[[ Information shown, beginning ]]
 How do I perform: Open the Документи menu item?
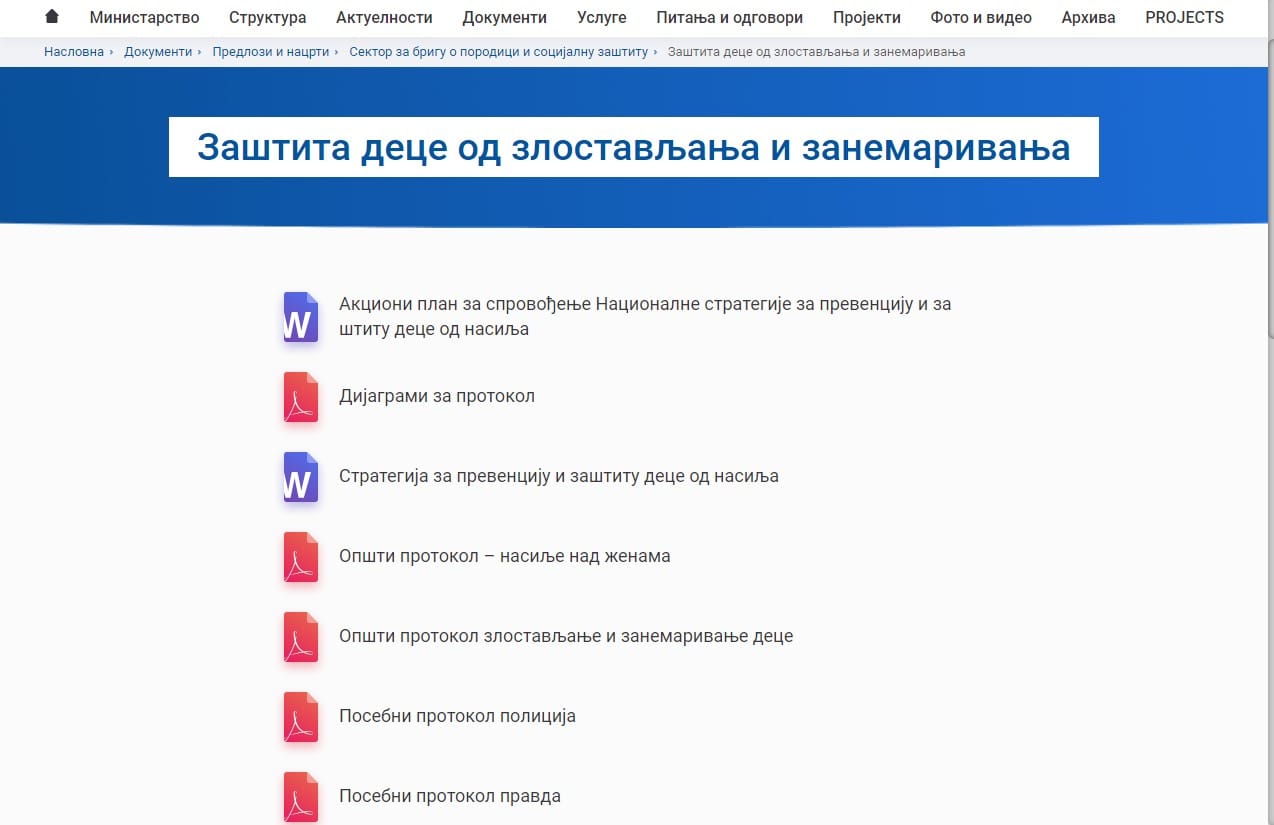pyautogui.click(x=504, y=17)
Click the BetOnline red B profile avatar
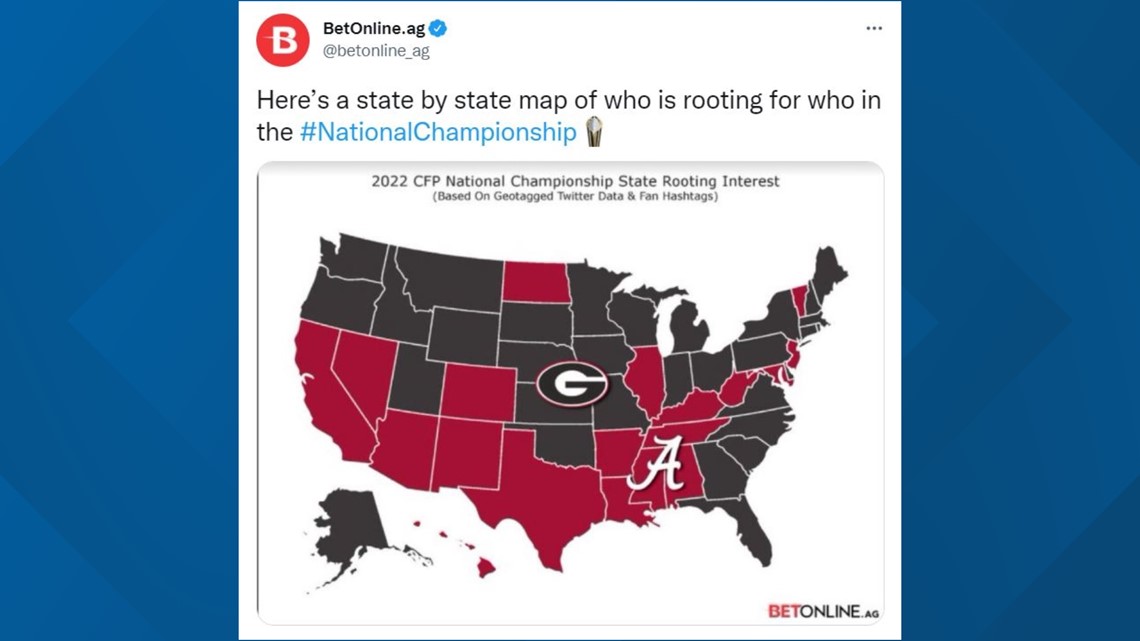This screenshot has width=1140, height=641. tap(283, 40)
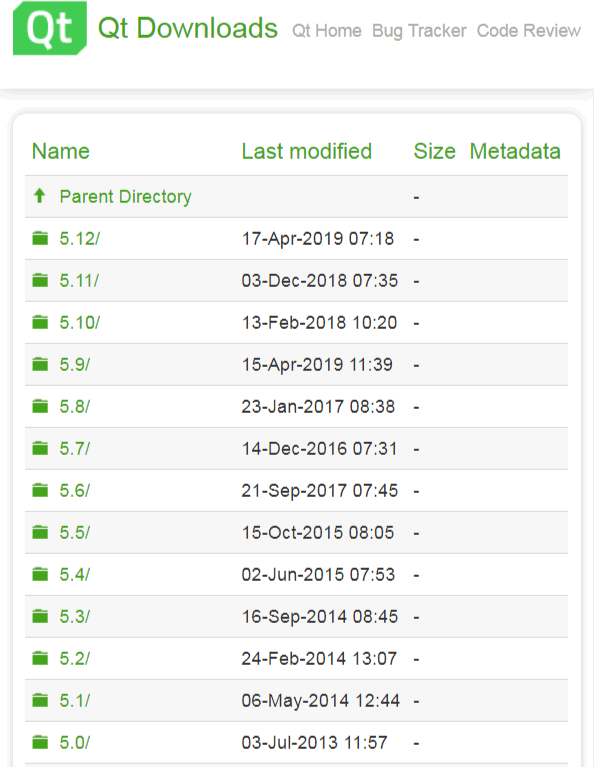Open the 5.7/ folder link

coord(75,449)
[[ Information shown, end ]]
Work item: Return the data above in its exact wording, with none of the pictures.

Exercise answer:
 How do I perform: Open the Документи menu item?
pyautogui.click(x=504, y=17)
Click the BetOnline red B profile avatar
This screenshot has width=1140, height=641. tap(283, 40)
Open the 5.7/ folder link

coord(75,449)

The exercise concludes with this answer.